> _AIM OF THE TASK_
Rewrite the entries, from the first line through the line containing "pos(96,467)", as a numbered list, leaving out any blank lines.

> _DATASET EXTRACT_
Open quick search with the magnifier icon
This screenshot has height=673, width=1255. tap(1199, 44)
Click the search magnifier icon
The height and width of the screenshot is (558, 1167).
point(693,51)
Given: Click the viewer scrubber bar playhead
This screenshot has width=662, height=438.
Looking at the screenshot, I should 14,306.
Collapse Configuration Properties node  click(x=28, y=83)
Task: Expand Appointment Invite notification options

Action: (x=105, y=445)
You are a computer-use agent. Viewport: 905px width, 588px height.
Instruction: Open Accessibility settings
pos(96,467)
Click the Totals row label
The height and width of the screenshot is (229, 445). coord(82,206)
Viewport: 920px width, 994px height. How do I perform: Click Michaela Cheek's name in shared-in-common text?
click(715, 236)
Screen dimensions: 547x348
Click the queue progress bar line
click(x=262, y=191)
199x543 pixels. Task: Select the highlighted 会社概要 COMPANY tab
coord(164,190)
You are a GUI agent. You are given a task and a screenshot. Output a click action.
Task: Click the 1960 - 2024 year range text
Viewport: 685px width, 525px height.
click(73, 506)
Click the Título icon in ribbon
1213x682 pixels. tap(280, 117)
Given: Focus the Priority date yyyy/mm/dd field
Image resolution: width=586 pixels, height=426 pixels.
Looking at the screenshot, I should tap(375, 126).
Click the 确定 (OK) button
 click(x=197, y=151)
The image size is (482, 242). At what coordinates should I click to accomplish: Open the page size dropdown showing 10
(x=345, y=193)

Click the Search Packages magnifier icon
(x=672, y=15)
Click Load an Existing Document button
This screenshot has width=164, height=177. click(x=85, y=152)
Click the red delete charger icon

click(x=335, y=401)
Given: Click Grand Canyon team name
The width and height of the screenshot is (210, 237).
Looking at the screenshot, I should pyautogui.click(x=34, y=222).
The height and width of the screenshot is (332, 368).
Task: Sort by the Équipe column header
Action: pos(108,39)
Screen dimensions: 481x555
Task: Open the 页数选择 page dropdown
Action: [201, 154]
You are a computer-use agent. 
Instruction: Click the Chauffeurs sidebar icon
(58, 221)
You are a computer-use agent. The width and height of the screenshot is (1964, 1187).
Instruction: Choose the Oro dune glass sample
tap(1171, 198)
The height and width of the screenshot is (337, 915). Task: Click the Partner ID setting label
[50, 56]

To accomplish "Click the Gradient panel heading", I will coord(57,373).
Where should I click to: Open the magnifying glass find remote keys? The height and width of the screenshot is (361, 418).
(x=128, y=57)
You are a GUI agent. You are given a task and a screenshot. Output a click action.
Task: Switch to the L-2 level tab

> _THE RESPONSE_
1. Open quick search with the magnifier icon
2. This screenshot has height=673, width=1255. tap(1199, 44)
3. Click the search magnifier icon
4. The height and width of the screenshot is (558, 1167).
5. point(693,51)
6. Given: Click the viewer scrubber bar playhead
7. This screenshot has width=662, height=438.
8. Looking at the screenshot, I should 14,306.
9. Collapse Configuration Properties node  click(x=28, y=83)
10. Task: Expand Appointment Invite notification options
11. Action: (x=105, y=445)
12. You are a computer-use agent. Viewport: 905px width, 588px height.
13. Instruction: Open Accessibility settings
14. pos(96,467)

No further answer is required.